[Data provided Boundary: Start]

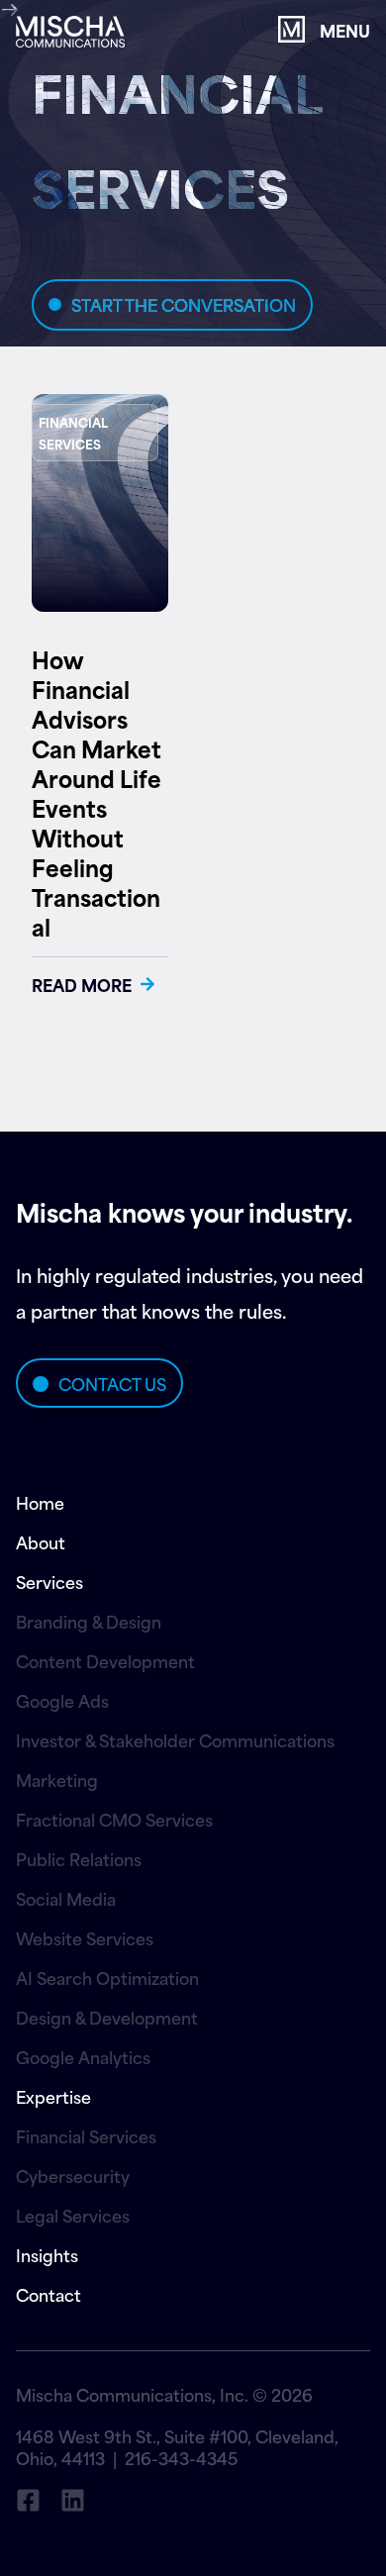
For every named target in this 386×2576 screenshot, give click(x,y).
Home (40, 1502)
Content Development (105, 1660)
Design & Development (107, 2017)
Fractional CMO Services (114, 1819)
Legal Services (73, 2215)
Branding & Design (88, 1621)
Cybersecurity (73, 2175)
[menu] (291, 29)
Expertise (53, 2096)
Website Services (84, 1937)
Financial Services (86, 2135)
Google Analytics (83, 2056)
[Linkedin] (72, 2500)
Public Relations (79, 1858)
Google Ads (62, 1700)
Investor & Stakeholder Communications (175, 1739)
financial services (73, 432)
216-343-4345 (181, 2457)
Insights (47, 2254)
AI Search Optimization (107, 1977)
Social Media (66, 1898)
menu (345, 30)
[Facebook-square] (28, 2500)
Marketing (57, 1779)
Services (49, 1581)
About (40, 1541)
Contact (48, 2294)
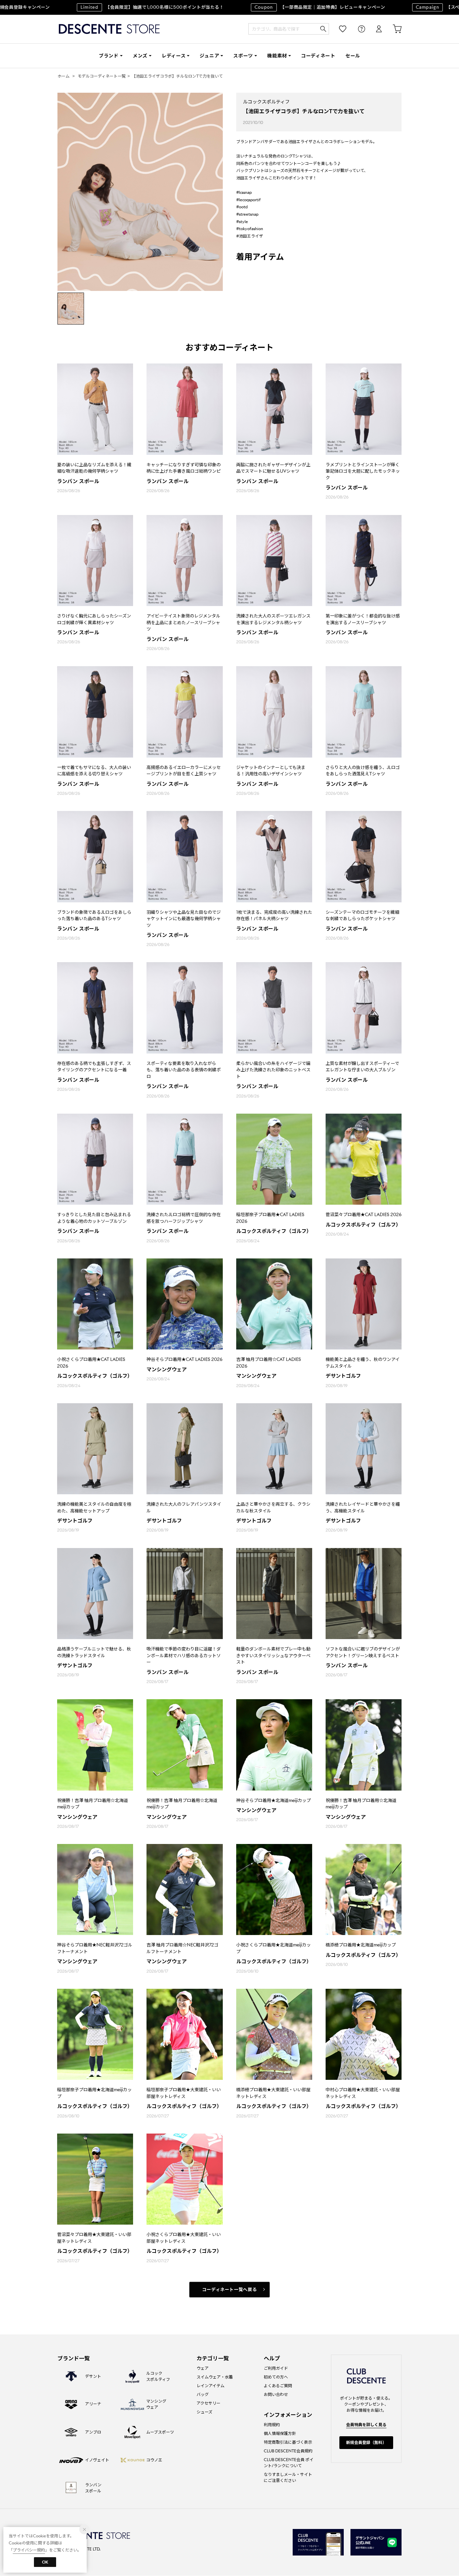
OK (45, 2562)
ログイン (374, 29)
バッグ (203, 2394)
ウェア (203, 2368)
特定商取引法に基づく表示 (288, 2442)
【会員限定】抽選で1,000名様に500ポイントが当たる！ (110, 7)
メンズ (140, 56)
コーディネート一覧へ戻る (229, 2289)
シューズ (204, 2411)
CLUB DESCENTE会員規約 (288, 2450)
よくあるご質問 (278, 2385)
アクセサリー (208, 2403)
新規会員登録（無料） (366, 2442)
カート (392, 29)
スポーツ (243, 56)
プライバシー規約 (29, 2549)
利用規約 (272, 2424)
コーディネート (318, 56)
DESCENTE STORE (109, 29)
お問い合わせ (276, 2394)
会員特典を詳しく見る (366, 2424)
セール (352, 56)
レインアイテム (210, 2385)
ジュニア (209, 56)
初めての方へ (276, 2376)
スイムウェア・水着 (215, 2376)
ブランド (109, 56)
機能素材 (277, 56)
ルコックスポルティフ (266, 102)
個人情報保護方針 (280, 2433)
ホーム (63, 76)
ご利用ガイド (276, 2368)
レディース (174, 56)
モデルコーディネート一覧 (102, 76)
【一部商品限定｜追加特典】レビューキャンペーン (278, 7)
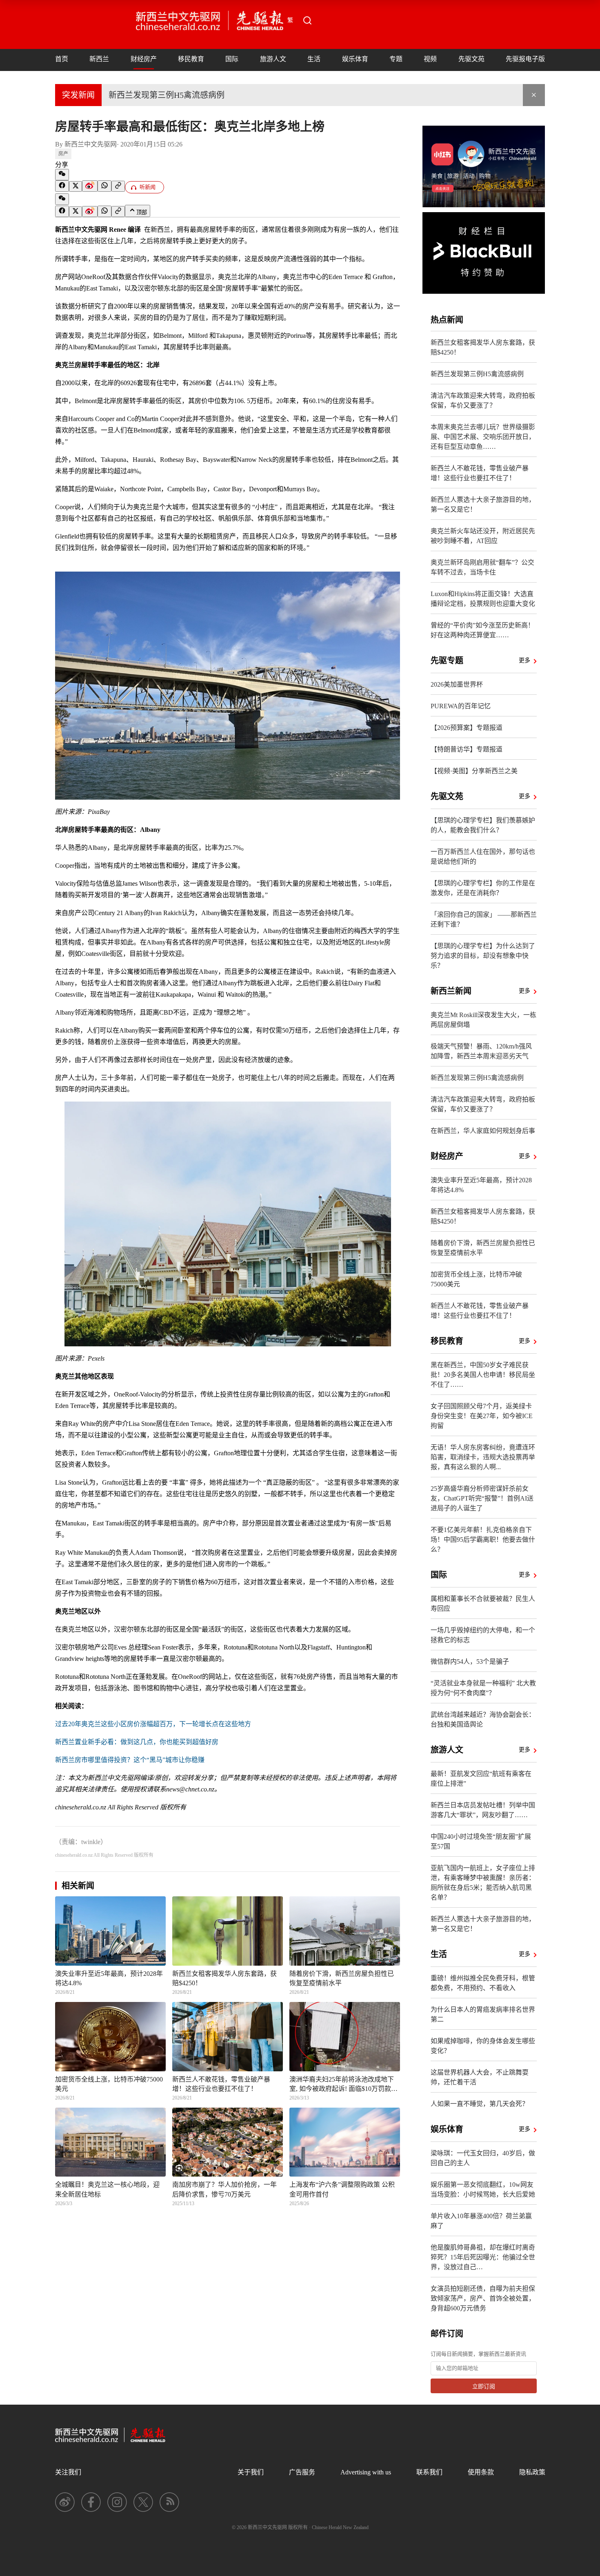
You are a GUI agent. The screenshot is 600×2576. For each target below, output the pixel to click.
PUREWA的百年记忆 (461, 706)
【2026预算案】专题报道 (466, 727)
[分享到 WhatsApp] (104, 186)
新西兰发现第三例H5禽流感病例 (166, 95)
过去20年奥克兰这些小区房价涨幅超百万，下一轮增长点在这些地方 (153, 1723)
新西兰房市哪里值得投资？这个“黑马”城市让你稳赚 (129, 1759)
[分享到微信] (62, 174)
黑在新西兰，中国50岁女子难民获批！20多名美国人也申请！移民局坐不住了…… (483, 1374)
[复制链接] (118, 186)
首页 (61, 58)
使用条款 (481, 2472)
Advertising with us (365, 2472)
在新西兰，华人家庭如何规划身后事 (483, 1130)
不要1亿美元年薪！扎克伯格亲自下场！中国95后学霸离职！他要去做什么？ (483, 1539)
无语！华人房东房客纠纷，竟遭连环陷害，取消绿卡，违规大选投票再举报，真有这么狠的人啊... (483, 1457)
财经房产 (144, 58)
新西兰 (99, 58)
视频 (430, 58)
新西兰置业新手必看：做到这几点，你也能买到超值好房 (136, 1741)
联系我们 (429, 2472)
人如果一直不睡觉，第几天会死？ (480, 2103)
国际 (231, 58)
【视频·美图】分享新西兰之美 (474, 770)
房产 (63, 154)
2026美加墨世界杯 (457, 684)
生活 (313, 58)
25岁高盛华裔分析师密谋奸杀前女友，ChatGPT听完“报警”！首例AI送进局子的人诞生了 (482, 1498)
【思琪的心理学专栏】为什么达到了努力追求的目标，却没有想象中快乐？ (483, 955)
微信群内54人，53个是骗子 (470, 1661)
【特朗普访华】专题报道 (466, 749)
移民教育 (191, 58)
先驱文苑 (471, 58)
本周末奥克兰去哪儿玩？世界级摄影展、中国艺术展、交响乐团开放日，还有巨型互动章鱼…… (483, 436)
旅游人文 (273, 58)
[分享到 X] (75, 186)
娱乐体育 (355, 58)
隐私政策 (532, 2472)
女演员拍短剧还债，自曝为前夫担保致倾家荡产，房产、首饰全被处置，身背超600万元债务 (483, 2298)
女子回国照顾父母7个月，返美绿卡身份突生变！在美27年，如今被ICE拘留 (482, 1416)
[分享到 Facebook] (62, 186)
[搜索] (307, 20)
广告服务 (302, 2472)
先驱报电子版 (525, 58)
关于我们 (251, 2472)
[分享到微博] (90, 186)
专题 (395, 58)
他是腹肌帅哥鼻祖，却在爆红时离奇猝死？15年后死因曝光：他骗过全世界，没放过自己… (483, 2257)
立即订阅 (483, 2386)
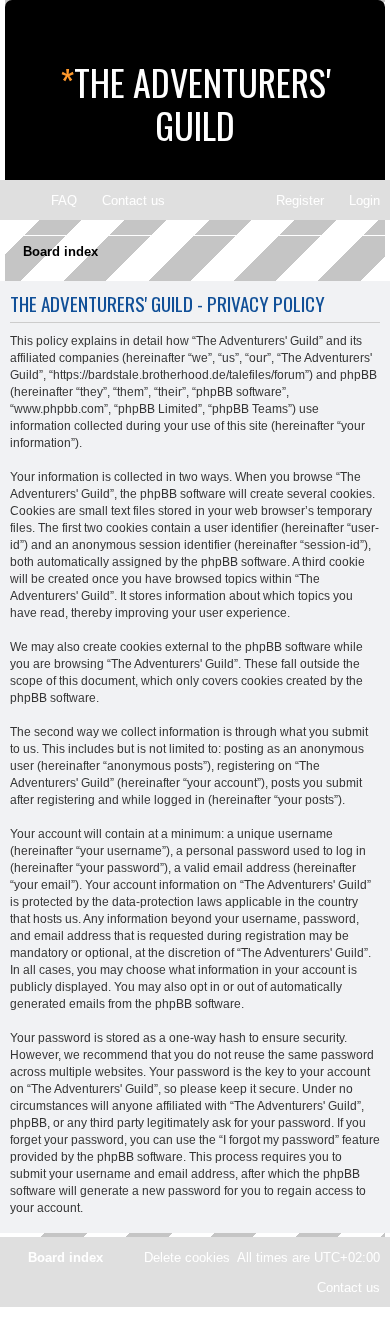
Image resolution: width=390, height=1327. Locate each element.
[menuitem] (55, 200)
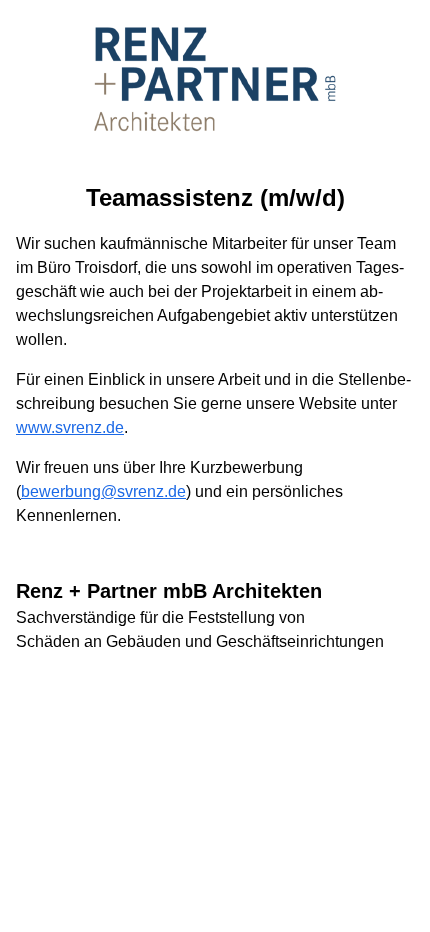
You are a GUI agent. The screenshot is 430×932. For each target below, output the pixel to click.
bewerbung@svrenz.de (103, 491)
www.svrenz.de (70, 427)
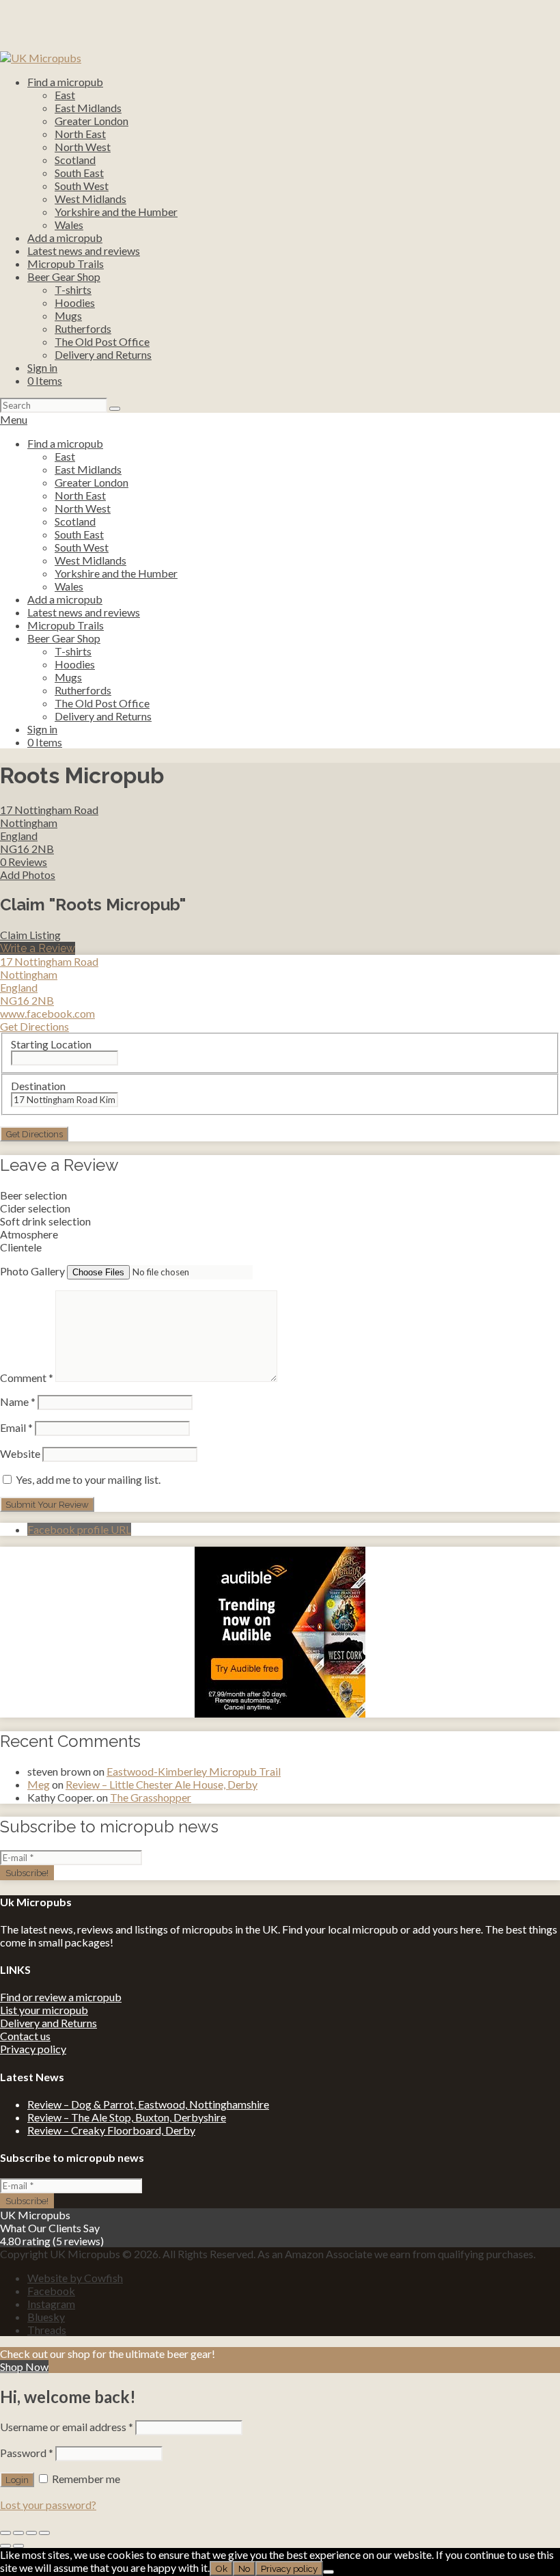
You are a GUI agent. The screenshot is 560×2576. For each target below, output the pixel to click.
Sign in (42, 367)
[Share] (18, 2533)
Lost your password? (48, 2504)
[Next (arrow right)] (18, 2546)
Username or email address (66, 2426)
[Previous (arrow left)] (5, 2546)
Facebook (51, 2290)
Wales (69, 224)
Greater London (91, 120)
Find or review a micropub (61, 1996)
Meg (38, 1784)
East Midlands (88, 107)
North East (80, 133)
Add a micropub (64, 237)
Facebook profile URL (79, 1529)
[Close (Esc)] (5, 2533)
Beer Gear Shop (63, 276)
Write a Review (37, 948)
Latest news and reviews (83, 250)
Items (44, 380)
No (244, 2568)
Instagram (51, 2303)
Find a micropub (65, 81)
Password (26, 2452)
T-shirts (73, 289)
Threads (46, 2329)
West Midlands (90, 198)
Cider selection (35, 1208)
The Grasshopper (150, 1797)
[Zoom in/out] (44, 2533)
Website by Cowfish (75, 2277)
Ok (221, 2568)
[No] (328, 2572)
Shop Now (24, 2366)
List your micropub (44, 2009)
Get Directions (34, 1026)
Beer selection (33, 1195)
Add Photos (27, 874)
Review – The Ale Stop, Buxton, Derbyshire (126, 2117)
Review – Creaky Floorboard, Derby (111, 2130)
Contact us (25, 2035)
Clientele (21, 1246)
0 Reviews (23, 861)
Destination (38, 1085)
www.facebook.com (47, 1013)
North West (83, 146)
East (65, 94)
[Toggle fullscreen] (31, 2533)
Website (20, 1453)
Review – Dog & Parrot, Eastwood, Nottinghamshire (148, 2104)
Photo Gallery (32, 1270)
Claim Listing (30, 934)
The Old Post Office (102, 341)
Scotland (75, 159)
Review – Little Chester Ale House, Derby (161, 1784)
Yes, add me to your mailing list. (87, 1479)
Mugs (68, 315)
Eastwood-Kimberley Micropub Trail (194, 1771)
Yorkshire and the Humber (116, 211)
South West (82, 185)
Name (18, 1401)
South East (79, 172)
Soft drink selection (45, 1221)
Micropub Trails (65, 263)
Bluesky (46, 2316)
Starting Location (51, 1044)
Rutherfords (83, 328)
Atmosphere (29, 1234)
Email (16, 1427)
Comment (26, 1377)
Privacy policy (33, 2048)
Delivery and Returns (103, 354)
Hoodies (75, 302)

[Data provided Boundary: End]

== Exercise directions ==
Going by the entries above, repeat exactly the lines that start at the line with "[menu] (291, 29)" and go on through the line with "ルコックスポルティフ (266, 102)". Pictures are not part of the copy.

== Answer for the task ==
[menu] (291, 29)
Expertise (53, 2096)
Website Services (84, 1937)
Financial Services (86, 2135)
Google Analytics (83, 2056)
[Linkedin] (72, 2500)
Public Relations (79, 1858)
Google Ads (62, 1700)
Investor & Stakeholder Communications (175, 1739)
financial services (73, 432)
216-343-4345 (181, 2457)
Insights (47, 2254)
AI Search Optimization (107, 1977)
Social Media (66, 1898)
menu (345, 30)
[Facebook-square] (28, 2500)
Marketing (57, 1779)
Services (49, 1581)
About (40, 1541)
Contact (48, 2294)
OK (45, 2562)
ログイン (374, 29)
バッグ (203, 2394)
ウェア (203, 2368)
特定商取引法に基づく表示 (288, 2442)
【会員限定】抽選で1,000名様に500ポイントが当たる！ (110, 7)
メンズ (140, 56)
コーディネート一覧へ戻る (229, 2289)
シューズ (204, 2411)
CLUB DESCENTE会員規約 (288, 2450)
よくあるご質問 (278, 2385)
アクセサリー (208, 2403)
新規会員登録（無料） (366, 2442)
カート (392, 29)
スポーツ (243, 56)
プライバシー規約 (29, 2549)
利用規約 (272, 2424)
コーディネート (318, 56)
DESCENTE STORE (109, 29)
お問い合わせ (276, 2394)
会員特典を詳しく見る (366, 2424)
セール (352, 56)
レインアイテム (210, 2385)
ジュニア (209, 56)
初めての方へ (276, 2376)
スイムウェア・水着 (215, 2376)
ブランド (109, 56)
機能素材 (277, 56)
ルコックスポルティフ (266, 102)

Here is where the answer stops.